Speaking to the Australian media at the Tokyo Motorshow yesterday, Mitsubishi Motors president Osamu Masuko further emphasised his company’s vision for the next three years.
“We would like to actually realise a very reliable, reassuring, trustworthy powerful [identity]. Image of Mitsubishi Motors is relatively speaking not refined but tough, safe and reassuring, although it might not be perfect.” Masuko said.
He joked that while the Mitsubishi might not make beautiful cars, their other long-term attributes makes them like a “wife you would want to marry”.
Critics have argued that Mitsubishi’s laser-like focus on a few certain products for the foreseeable future puts the brand at relative medium and long-term risk, given its lack of diversification in an ever-changing market. A point of view not shared by Masuko.
“It would be better for us to concentrate on technologies and products that we are good at. So I think it’s more risky, if you try and challenge on everything instead of concentrating and focusing on the good technology and product that we have.”

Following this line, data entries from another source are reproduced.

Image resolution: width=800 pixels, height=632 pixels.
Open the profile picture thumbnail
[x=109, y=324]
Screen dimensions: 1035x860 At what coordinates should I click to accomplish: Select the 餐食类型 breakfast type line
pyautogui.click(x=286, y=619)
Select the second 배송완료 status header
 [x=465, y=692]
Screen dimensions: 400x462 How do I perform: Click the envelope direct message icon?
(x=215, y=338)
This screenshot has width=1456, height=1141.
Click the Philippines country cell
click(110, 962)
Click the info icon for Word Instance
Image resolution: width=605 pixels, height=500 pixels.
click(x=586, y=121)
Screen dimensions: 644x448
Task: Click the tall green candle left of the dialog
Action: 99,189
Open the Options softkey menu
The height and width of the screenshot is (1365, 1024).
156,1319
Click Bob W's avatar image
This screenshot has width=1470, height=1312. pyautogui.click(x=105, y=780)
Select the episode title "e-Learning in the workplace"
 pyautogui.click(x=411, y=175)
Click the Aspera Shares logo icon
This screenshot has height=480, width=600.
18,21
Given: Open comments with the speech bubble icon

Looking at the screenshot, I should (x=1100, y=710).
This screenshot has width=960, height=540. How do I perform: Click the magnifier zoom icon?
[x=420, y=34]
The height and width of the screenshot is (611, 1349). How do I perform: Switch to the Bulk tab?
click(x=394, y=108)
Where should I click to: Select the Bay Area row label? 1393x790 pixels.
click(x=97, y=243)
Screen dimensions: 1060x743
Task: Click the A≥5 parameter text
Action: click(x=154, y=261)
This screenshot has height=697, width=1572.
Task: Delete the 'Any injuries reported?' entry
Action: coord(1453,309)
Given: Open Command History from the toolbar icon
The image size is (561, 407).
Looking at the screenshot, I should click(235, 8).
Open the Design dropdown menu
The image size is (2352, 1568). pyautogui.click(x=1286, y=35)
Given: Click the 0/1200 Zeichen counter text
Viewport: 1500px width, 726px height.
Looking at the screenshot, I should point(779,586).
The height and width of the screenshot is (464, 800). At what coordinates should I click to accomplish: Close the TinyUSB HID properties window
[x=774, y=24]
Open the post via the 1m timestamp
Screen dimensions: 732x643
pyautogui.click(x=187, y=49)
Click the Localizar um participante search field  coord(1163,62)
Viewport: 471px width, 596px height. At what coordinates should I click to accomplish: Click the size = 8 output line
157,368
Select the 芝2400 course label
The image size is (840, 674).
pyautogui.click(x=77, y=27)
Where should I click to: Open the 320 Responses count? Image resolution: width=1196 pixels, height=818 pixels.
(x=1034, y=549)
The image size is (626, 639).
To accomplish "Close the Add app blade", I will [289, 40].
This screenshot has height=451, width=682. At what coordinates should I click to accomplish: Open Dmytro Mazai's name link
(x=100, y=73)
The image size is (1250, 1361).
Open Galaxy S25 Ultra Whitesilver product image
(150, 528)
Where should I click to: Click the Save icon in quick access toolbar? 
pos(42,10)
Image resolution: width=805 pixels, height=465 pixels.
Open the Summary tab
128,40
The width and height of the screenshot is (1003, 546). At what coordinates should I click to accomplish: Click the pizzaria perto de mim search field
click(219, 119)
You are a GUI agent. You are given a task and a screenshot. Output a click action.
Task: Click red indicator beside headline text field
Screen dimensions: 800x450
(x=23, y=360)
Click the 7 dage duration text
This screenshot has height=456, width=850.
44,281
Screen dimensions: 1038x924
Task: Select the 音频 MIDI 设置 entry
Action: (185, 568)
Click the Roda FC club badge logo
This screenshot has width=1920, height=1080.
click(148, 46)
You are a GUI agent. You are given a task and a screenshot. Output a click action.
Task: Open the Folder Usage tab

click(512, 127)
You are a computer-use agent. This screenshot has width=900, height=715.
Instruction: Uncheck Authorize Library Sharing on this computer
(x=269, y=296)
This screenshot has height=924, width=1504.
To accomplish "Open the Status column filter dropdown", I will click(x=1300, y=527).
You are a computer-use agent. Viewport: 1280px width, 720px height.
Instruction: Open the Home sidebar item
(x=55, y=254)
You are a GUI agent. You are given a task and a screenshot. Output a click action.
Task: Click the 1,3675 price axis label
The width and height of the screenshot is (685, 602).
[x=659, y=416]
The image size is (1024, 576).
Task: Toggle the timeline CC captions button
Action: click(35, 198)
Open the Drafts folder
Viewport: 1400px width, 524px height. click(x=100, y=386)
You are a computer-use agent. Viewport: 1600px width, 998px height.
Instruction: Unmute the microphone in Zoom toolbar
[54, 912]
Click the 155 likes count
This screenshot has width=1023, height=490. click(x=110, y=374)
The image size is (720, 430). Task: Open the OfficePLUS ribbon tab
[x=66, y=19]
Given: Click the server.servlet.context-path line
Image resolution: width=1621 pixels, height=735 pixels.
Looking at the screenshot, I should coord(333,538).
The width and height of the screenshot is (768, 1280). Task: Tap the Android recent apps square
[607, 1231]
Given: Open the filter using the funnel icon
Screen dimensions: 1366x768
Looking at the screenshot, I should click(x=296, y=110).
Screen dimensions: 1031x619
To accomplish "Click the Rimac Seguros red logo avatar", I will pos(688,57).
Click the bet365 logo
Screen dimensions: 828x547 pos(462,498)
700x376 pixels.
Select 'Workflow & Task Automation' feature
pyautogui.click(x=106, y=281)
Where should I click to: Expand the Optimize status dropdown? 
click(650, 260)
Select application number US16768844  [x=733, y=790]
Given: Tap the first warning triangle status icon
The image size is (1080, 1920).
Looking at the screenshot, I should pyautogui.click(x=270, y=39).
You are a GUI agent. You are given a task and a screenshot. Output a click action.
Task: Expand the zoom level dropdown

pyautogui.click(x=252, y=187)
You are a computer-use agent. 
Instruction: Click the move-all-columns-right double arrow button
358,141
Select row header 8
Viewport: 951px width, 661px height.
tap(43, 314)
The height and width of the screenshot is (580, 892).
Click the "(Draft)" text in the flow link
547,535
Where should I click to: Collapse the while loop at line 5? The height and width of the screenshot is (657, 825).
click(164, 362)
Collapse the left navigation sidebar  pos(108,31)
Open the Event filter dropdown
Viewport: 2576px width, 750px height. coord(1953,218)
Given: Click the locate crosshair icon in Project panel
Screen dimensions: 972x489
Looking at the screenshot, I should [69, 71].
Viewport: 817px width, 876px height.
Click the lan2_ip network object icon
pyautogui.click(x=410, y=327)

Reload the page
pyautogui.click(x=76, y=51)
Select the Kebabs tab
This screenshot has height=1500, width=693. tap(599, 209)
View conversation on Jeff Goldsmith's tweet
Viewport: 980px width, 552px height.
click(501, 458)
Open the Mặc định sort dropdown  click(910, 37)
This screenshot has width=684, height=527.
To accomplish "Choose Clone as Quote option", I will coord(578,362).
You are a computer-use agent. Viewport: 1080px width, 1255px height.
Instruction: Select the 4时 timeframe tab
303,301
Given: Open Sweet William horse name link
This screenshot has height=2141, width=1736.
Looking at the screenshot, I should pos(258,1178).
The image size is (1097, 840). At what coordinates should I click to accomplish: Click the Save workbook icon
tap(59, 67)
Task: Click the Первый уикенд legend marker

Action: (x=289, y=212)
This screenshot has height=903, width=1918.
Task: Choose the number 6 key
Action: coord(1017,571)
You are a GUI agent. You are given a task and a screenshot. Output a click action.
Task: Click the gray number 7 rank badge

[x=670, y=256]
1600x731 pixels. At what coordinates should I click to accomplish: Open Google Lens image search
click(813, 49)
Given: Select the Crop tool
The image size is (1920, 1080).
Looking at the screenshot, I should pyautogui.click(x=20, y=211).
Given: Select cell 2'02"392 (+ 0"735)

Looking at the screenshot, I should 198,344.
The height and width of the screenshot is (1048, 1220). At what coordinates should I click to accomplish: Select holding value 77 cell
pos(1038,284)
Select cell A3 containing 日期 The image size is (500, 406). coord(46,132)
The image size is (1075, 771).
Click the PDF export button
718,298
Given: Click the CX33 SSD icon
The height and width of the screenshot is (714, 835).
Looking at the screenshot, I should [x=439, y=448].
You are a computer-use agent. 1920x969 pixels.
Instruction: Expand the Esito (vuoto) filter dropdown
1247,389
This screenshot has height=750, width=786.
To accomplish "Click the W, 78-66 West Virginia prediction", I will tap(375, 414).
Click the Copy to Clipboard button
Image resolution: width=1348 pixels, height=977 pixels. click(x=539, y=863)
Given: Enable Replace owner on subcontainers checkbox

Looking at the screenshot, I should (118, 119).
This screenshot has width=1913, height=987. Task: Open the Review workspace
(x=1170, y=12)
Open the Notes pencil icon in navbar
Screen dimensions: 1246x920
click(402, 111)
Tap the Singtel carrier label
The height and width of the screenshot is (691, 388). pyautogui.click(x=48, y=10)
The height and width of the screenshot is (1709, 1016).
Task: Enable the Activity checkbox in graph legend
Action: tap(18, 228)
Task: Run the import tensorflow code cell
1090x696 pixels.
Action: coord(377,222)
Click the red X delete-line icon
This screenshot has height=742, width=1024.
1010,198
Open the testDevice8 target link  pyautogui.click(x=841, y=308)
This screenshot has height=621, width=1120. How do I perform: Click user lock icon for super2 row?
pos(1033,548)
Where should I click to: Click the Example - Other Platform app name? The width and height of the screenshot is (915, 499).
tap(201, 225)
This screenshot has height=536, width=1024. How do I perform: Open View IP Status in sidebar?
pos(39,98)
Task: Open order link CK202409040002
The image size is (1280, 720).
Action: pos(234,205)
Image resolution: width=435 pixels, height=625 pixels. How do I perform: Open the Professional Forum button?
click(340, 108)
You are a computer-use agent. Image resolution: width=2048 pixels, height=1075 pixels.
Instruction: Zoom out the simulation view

Mitsubishi has a strong alliance with French duo Peugeot Citroen (PSA) with its iMiEV and SUV building capacities (Mitsubishi builds the Peugeot 4008 and Citroen C4 AirCross – both based on the Mitsubishi ASX), while recently joining up with the Nissan-Renault alliance for platform sharing and further EV development.
Masuko believes the two alliances will help Mitsubishi in different ways.
“The Nissan-Renault alliance is going to complement where we don’t have an alliance with PSA – so I think it’s going to work out because it’s a complimentary alliance, where we don’t corporate with PSA we have an alliance with Nissan.”
In regards to quality, Mitsubishi suffered a blow to its reputation with its Japan-only K-car in 2012 and says it has learnt a lot from that experience. Knowledge it will apply to all its vehicles in the future.
“What we learnt the most from this experience [is that] it’s not the case that, you know, only needing to satisfy the regulations is enough. Because the world is undergoing great changes and transformations, if the customers feel anxious and uncertainty, or a bad feeling about a certain thing, just because it satisfies the homologation [it doesn’t mean it’s enough]. We should actively handle this case.”
He noted that Mitsubishi would go back to its roots and rethink the basics about vehicle quality.
“We have to think more about customers, that’s what we have to do. So really, in the future we have to further emphasis this and further focus on this. We do a lot of tests but when there’s market usage beyond our expectations, we want to make sure that we don’t make that an excuse. So with that feeling next year we are going to pursue [that] and do our very best for the next few years.”
Mitsubishi’s plans for a next-generation Lancer appear to be on hold. The company has also stopped work on sports cars and all but shelved its Ralliart brand to focus on its core products.